An IT team must use a collection of other services to automate tasks, including CloudFormation for resource deployment templates, CloudWatch for resource monitoring and Application Load Balancer for traffic routing. Elastic Beanstalk can manage most of the deployment, configuration and ongoing monitoring, but that adds even more complexity.
Amazon ECS issues
Users face a number of challenges with Amazon ECS; cluster management is just one of them. Cluster scaling, in particular, can be troublesome when you need to accommodate variable workloads. ECS doesn't handle this task. Instead, users must run EC2 instances in an Auto Scaling group.
Health checks can also cause issues. The service will automatically start tasks until it reaches the configured capacity, and it will restart services that fail. The EC2 cluster must coordinate with a load balancer to perform this task. But some applications might reach a state in which a container starts but can't execute due to a missing dependency, such as a database that isn't online. This problem can cause an endless loop within ECS, as it attempts to stop and restart a service infinitely. Developers must carefully configure health parameters to avoid these cascading restarts.
Also, when you decouple container and instance management, the resulting log data often excludes context. For example, a log might not record that a container restarted as a result of host failure and an ECS restart. Developers are on the hook to provide meaningful telemetry in application logs.

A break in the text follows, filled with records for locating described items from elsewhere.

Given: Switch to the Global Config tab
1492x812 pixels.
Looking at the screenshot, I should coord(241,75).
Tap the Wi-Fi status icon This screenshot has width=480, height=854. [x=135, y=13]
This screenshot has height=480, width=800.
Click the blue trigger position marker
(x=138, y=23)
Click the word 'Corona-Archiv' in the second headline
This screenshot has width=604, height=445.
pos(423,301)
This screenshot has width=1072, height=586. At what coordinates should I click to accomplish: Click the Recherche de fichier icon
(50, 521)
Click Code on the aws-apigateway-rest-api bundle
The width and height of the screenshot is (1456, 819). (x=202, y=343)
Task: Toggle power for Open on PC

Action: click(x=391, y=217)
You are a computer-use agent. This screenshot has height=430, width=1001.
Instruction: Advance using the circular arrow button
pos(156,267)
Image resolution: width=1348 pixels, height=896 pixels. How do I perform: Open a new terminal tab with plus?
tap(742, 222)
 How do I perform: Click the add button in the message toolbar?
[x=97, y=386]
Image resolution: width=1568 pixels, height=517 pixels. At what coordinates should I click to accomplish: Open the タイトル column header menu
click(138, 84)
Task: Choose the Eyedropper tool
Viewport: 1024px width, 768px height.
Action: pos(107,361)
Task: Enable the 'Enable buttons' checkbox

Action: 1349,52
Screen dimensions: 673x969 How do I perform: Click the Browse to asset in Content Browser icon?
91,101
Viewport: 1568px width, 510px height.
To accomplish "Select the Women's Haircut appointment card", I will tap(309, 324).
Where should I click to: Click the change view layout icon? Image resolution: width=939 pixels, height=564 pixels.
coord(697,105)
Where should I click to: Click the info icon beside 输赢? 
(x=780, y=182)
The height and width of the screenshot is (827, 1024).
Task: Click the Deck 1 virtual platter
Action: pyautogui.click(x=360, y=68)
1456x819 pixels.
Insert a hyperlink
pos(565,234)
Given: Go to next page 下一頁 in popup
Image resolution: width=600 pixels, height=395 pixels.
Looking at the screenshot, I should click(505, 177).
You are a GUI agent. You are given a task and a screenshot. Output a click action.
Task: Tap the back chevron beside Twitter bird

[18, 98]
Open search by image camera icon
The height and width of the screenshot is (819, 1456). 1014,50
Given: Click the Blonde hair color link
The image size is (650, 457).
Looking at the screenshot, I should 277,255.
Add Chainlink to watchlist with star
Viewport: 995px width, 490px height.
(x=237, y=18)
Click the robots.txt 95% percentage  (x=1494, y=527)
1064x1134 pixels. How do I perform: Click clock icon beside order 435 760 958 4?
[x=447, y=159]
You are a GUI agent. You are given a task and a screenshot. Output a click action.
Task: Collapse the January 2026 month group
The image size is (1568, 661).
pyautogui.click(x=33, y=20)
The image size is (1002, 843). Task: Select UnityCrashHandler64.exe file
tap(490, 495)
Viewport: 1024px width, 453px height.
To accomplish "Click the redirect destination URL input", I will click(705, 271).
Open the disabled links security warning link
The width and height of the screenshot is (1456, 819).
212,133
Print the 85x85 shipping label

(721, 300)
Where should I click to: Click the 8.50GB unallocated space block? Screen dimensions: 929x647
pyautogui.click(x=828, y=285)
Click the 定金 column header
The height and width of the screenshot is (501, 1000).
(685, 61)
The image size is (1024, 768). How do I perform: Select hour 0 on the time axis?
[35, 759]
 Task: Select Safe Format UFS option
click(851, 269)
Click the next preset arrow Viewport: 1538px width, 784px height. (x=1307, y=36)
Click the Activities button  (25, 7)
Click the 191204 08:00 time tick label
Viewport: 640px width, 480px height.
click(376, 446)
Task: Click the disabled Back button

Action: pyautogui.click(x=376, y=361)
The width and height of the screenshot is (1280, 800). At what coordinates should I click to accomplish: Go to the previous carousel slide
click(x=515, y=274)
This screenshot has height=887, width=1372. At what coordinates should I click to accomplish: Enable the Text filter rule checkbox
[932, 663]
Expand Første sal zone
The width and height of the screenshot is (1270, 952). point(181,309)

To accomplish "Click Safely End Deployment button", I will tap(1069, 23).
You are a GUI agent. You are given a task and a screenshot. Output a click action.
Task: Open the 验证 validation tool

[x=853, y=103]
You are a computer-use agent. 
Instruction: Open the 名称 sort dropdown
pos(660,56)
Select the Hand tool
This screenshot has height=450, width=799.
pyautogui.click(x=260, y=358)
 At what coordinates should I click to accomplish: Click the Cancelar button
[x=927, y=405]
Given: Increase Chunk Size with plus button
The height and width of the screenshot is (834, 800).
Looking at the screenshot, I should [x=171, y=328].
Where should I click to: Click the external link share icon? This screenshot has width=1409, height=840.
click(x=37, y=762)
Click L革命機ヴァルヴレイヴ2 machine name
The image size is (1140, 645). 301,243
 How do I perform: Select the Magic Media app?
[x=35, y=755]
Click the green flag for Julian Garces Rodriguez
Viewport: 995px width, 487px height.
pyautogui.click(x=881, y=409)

ECS uses a rolling deployment model in which a minimum number of containers will remain running -- 50% by default -- as others stop and update with new code. While this technique eliminates downtime, there will be a window when two versions of an application or microservice run at the same time. This could be a problem for other applications when you need to update APIs and I/O formats.
One of ECS' substantial technical achievements is its state management and consistency over a distributed system, which ensures that simultaneous changes on different containers in the cluster don't create conflicts. For example, this can prevent writes to the same database before a previous write commits. Nevertheless, the state management system can produce problems if container instances lose contact with the management engine.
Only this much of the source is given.